Обращает на себя внимание факт, что пакет материалов, подготовленных для рассмотрения на Политбюро вопроса «О мерах противодействия западной пропаганде по так называемому „Катынскому делу“», и принятое на нем 5 апреля 1976 г. решение, которые цитировались выше, не стали основой для какой-то новой, аргументированной позиции. Наоборот, советское правительство, впервые столь обстоятельно проинформированное о размахе, какой приняло Катынское дело, отказалось ее сформулировать, явно опасаясь вновь «подставиться». Это нашло выражение в постановляющей части решения: «Считать нецелесообразными выступления с какими-либо официальными заявлениями с нашей стороны, чтобы не дать повода враждебным силам воспользоваться полемикой по этому вопросу в антисоветских целях»{29}.

Со своей стороны, советское руководство начало подумывать о встречных жестах, поручив смоленскому обкому КПСС и облисполкому поддерживать памятник в Катыни в надлежащем порядке.

Зашло в тупик и выяснение Катынского дела в двусторонних советско-польских отношениях. Вот как это оценил Костиков: «Я думаю, что мы неслыханно многого требовали от польских коммунистов – чтобы они забыли об ущербе, который наше государство нанесло полякам и их государству. Мы вместе осуждали царскую политику разделов, но закрывали глаза на то, что произошло в новейшей истории. Тайны, навязанные полякам, делали невозможным выяснение вопросов, которые причиняли боль...» Его свидетельство звучит вполне правдоподобно и убедительно: «Не оставлялось никаких сомнений – обязывала одна-единственная версия – убили немцы. [...]

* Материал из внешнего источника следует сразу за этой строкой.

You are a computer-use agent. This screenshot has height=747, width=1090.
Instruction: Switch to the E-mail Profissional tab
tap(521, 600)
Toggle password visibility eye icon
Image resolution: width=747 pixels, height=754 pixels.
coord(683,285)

Между нами, то есть между теми, которые непосредственно сотрудничали в обоих Центральных комитетах партий, образовалась своеобразная связь. Никто ничего не объяснял, ни о чем не спрашивал, мы знали, что поляки знают свое, они знали, что у нас обязывает версия Бурденко, и обе стороны делали что могли, чтобы по крайней мере почтить память убитых. Делать это можно было, однако, в условиях, которые тогда обязывали в Советском Союзе. К давящей тяжести присоединялась ложь, которую было трудно вынести, но которую заслонял высший интерес неразглашения того, что могло бы разделить». Закончим цитирование Костикова еще одной, ключевой, цитатой, содержащей наиболее важную информацию о том, что происходило с Катынским делом на самом высшем уровне и какова была причина этого. Итак: «Зато Катынское дело никто никогда на уровне наших руководств не затронул в официальных и даже неофициальных беседах таким образом, который указывал бы на постановку под сомнение версии Бурденко. При мне этого никогда не случалось. И я не слышал, чтобы кто-то когда-то пробовал при другом случае». Далее следует объяснение этому: «Делая что можно и сознательно играя двойную роль в этом страшном деле, видимо одновременно с обеих сторон, и в Москве, и в Варшаве, в круге людей, близко сотрудничающих друг с другом, мы были убеждены, что в это время не могут предприниматься никакие попытки выяснения трагедии, которые могли бы завершиться обвинением наших органов насилия. Это было время быстро растущего влияния структур безопасности и других специальных служб в Советском Союзе и союзнических странах. Никто в этих органах не был заинтересован в выявлении кровавого преступления, очерняющего традиции этих органов. Сваливание вины на Сталина или Берию уже не производило такого впечатления. Люди могли спросить о механизмах, а это уже был вопрос о фундаментальных механизмах деятельности таких служб. Шансов на публичное обнародование правды о Катыни не было»{30}.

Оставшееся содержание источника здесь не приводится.